▶ _The problem_
Render the part of the entries that opens with the line containing "Click the 存档变动已保存 message at bottom" and runs through the end of the entries as a JSON list of strings, one per line, leaving out blank lines.

▶ _Record set_
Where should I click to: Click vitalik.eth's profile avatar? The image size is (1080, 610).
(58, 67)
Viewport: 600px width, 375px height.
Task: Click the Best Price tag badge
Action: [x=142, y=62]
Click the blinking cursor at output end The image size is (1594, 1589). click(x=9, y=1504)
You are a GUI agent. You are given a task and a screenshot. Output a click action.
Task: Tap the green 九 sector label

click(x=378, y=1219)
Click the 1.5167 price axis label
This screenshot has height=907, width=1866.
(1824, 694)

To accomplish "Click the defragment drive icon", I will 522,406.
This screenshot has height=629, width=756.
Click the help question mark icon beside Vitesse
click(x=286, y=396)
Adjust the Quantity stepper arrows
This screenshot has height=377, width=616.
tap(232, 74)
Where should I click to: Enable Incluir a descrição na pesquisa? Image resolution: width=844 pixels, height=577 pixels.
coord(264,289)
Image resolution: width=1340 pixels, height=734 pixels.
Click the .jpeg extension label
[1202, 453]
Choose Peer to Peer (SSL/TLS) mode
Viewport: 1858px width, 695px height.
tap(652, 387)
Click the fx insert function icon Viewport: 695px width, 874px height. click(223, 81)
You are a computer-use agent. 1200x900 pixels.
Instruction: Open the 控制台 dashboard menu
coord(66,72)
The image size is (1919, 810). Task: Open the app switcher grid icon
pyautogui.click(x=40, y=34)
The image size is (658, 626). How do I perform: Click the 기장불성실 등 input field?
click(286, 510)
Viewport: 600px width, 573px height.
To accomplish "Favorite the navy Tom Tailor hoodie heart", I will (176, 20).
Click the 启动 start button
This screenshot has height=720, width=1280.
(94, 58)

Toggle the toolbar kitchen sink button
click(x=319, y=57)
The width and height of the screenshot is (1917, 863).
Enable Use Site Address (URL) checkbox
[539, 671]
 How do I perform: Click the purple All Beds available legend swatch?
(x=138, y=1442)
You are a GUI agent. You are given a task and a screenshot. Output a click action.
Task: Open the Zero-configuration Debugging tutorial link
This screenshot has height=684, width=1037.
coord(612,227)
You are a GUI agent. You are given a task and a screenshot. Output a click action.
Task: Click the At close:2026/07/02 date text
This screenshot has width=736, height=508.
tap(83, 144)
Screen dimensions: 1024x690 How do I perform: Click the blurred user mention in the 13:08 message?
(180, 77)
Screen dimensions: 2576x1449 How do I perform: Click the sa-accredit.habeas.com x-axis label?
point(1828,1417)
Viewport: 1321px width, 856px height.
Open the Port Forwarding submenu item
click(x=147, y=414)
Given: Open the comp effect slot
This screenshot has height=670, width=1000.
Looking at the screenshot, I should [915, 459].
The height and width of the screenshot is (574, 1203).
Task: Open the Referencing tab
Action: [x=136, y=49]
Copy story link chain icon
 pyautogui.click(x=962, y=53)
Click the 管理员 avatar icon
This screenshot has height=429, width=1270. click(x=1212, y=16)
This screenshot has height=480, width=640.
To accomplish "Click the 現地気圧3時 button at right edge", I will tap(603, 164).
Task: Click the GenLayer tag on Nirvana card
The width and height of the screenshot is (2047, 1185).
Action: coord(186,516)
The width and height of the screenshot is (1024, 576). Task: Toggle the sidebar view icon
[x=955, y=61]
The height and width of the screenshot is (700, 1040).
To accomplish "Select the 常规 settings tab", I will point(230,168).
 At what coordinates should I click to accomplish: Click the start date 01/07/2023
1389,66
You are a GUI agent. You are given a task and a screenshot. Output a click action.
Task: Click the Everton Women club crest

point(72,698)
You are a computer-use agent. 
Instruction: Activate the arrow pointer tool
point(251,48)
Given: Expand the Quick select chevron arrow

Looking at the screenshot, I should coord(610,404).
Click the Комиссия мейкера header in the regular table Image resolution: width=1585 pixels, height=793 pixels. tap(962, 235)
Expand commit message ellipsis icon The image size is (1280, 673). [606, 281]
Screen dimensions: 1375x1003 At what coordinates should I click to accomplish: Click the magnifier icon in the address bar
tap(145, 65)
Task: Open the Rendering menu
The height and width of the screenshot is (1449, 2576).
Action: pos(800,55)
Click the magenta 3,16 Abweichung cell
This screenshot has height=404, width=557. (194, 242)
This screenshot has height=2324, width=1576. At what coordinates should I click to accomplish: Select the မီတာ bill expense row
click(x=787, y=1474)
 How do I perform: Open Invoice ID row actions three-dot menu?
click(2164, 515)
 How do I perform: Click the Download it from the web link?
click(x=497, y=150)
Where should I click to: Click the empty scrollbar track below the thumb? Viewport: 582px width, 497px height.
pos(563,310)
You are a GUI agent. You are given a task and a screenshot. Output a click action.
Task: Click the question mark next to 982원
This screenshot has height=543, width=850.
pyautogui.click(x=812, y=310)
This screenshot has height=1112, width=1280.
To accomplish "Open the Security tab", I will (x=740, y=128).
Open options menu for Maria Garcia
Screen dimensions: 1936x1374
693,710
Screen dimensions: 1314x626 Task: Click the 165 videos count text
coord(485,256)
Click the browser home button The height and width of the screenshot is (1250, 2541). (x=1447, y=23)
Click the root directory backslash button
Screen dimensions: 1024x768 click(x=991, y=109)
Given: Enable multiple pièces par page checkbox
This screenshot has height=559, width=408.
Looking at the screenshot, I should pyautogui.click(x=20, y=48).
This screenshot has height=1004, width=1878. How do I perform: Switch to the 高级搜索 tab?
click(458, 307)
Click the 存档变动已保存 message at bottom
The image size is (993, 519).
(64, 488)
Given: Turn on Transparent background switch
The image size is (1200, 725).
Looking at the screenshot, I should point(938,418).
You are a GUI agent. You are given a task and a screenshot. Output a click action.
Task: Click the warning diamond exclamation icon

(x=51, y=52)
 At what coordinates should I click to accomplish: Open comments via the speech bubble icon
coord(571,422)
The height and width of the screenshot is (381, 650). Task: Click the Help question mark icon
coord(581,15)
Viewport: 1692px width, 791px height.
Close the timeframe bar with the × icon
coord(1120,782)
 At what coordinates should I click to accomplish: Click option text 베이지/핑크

▶ _Answer in full_
[
  "Click the 存档变动已保存 message at bottom",
  "The image size is (993, 519).",
  "(64, 488)",
  "Given: Turn on Transparent background switch",
  "The image size is (1200, 725).",
  "Looking at the screenshot, I should point(938,418).",
  "You are a GUI agent. You are given a task and a screenshot. Output a click action.",
  "Task: Click the warning diamond exclamation icon",
  "(x=51, y=52)",
  " At what coordinates should I click to accomplish: Open comments via the speech bubble icon",
  "coord(571,422)",
  "The height and width of the screenshot is (381, 650). Task: Click the Help question mark icon",
  "coord(581,15)",
  "Viewport: 1692px width, 791px height.",
  "Close the timeframe bar with the × icon",
  "coord(1120,782)",
  " At what coordinates should I click to accomplish: Click option text 베이지/핑크"
]